▶ WHAT TO PRODUCE
Substitute "Source" for "Destination" in the listing lines between the line holding "Open the 电商行业 section heading" and the line holding "I will 403,53.", inclusive. Return only those lines, otherwise unchanged.

▶ TASK MATERIAL
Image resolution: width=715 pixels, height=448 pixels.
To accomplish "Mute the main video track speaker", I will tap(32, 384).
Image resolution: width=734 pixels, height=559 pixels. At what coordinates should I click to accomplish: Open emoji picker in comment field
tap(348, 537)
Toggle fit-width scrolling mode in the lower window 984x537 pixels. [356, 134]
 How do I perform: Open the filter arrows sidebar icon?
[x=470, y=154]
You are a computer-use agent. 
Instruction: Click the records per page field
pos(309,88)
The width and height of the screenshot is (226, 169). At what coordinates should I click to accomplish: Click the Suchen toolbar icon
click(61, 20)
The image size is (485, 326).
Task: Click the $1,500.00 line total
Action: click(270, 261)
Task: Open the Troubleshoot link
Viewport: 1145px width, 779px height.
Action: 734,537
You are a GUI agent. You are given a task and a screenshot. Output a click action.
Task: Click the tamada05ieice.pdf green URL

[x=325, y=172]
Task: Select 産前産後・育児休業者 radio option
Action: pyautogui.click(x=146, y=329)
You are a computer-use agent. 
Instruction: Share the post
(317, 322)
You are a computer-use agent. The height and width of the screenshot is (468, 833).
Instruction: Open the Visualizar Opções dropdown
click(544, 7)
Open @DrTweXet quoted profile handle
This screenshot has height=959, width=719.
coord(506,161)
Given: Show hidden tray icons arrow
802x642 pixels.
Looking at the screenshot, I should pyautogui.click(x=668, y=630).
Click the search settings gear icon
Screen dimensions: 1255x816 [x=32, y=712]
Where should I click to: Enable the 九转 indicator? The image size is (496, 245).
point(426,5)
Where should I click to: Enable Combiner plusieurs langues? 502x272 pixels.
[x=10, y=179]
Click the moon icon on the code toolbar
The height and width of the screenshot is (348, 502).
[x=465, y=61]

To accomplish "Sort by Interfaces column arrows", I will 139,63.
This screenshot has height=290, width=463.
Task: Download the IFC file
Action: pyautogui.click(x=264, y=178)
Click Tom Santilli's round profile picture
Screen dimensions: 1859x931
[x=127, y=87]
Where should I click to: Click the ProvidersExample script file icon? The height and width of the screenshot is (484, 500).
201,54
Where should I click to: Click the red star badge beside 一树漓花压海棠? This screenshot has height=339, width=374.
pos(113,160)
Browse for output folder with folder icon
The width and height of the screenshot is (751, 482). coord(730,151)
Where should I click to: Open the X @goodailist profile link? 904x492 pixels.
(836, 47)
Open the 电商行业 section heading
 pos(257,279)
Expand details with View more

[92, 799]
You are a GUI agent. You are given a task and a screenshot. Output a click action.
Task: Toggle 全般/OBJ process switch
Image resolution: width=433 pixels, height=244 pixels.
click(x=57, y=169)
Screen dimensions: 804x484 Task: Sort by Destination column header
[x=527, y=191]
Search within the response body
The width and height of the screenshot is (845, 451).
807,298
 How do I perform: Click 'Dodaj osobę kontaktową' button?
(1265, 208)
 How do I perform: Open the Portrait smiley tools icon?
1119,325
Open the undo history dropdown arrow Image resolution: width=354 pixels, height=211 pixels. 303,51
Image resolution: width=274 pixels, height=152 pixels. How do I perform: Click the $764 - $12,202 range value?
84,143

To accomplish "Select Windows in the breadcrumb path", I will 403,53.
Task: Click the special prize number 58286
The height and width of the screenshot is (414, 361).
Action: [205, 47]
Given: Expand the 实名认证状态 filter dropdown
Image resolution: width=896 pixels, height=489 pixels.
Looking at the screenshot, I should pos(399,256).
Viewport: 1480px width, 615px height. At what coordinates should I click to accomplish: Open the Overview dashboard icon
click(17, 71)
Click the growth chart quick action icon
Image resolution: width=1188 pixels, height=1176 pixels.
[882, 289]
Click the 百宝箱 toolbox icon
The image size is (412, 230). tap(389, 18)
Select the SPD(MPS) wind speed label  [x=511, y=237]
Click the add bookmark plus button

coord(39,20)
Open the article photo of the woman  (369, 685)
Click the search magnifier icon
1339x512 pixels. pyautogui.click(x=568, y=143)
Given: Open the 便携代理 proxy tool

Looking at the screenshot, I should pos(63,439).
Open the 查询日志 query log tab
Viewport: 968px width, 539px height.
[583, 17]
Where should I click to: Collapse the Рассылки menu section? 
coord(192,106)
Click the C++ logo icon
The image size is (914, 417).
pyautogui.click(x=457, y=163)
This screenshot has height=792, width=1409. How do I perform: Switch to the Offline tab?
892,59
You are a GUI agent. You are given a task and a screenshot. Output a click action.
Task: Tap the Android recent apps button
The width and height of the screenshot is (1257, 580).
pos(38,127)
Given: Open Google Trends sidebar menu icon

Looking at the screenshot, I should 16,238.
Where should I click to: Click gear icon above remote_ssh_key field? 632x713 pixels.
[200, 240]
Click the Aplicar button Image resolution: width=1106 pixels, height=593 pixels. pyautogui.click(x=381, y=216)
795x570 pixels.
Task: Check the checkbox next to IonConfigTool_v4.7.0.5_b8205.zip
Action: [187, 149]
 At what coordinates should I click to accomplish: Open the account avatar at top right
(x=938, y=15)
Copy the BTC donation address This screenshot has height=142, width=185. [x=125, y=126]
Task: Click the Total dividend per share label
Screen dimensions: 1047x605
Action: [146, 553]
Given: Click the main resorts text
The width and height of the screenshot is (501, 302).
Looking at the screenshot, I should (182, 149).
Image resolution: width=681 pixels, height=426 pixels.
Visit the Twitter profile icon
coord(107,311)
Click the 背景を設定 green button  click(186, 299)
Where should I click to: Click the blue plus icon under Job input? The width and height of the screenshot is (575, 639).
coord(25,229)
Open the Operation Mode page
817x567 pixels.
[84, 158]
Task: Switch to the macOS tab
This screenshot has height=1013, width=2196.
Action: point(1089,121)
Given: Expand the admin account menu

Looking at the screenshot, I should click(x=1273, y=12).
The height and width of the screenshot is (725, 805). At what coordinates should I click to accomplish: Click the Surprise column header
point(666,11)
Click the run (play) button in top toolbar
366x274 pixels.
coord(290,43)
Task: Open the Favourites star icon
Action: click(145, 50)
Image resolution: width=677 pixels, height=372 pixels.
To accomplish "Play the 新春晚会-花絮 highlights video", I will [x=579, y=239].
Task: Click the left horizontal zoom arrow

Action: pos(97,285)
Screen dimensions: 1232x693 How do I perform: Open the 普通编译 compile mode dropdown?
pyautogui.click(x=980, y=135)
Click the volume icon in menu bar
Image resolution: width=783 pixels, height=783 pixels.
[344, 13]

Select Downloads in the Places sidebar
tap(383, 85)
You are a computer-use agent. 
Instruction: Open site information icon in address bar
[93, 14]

▶ FINISHED TASK
Open the 电商行业 section heading
 pos(257,279)
Expand details with View more

[92, 799]
You are a GUI agent. You are given a task and a screenshot. Output a click action.
Task: Toggle 全般/OBJ process switch
Image resolution: width=433 pixels, height=244 pixels.
click(x=57, y=169)
Screen dimensions: 804x484 Task: Sort by Source column header
[x=527, y=191]
Search within the response body
The width and height of the screenshot is (845, 451).
807,298
 How do I perform: Click 'Dodaj osobę kontaktową' button?
(1265, 208)
 How do I perform: Open the Portrait smiley tools icon?
1119,325
Open the undo history dropdown arrow Image resolution: width=354 pixels, height=211 pixels. 303,51
Image resolution: width=274 pixels, height=152 pixels. How do I perform: Click the $764 - $12,202 range value?
84,143

To accomplish "Select Windows in the breadcrumb path", I will 403,53.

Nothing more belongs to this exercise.